*** Raw data ***

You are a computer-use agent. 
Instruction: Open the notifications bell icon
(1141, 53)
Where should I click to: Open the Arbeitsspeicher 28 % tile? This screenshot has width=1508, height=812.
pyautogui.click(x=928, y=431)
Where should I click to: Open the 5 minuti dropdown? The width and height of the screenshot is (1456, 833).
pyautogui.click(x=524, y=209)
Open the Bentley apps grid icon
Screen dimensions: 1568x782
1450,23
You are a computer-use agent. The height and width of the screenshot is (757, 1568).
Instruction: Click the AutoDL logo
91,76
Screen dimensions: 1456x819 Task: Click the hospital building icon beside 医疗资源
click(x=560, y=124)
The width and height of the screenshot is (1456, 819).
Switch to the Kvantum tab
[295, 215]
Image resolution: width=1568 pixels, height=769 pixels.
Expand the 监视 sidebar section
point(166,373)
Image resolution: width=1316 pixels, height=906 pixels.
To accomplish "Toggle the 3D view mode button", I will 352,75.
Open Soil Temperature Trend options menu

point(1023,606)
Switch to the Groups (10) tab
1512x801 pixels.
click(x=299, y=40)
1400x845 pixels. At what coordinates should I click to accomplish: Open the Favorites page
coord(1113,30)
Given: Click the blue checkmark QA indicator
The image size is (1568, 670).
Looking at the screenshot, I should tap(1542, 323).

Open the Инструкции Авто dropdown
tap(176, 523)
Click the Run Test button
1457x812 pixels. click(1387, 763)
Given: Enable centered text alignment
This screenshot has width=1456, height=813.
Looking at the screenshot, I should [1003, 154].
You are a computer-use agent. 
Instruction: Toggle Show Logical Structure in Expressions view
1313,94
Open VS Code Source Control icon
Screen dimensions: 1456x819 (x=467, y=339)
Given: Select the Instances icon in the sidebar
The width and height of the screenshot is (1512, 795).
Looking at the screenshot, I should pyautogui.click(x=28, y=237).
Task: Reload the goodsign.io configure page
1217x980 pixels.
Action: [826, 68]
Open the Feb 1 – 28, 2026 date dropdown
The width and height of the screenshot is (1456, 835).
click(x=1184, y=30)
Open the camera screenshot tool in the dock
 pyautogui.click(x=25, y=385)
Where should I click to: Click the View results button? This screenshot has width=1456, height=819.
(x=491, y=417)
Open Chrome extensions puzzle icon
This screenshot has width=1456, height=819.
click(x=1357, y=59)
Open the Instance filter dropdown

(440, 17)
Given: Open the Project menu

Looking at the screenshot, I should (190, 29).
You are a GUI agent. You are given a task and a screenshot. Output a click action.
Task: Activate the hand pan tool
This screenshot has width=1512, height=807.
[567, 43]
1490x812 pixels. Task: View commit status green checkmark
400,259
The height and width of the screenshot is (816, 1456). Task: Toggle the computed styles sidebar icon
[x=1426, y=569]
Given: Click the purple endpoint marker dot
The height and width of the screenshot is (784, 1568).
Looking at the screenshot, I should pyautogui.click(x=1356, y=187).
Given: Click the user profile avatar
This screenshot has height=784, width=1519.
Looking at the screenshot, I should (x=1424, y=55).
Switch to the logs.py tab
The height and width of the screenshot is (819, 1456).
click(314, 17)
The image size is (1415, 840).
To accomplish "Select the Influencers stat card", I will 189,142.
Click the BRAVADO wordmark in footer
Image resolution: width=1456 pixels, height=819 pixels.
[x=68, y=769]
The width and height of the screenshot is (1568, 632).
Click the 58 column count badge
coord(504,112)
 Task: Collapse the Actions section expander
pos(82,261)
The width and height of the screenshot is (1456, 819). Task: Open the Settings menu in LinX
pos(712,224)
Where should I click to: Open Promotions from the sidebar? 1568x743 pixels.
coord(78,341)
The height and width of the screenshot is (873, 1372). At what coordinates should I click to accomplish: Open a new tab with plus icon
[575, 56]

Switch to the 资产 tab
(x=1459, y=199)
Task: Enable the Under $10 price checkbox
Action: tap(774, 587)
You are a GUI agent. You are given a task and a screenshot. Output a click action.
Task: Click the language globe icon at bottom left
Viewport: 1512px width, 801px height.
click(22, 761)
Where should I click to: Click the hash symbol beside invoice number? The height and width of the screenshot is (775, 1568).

***

* [Exercise directions] All lines from the one containing "The height and width of the screenshot is (784, 1568)." to the end of the records are to be duplicated exactly, and no other lines are to be given.

* [Output]
The height and width of the screenshot is (784, 1568).
Looking at the screenshot, I should pyautogui.click(x=1356, y=187).
Given: Click the user profile avatar
This screenshot has height=784, width=1519.
Looking at the screenshot, I should (x=1424, y=55).
Switch to the logs.py tab
The height and width of the screenshot is (819, 1456).
click(314, 17)
The image size is (1415, 840).
To accomplish "Select the Influencers stat card", I will 189,142.
Click the BRAVADO wordmark in footer
Image resolution: width=1456 pixels, height=819 pixels.
[x=68, y=769]
The width and height of the screenshot is (1568, 632).
Click the 58 column count badge
coord(504,112)
 Task: Collapse the Actions section expander
pos(82,261)
The width and height of the screenshot is (1456, 819). Task: Open the Settings menu in LinX
pos(712,224)
Where should I click to: Open Promotions from the sidebar? 1568x743 pixels.
coord(78,341)
The height and width of the screenshot is (873, 1372). At what coordinates should I click to accomplish: Open a new tab with plus icon
[575, 56]

Switch to the 资产 tab
(x=1459, y=199)
Task: Enable the Under $10 price checkbox
Action: tap(774, 587)
You are a GUI agent. You are given a task and a screenshot. Output a click action.
Task: Click the language globe icon at bottom left
Viewport: 1512px width, 801px height.
click(22, 761)
Where should I click to: Click the hash symbol beside invoice number? The height and width of the screenshot is (775, 1568).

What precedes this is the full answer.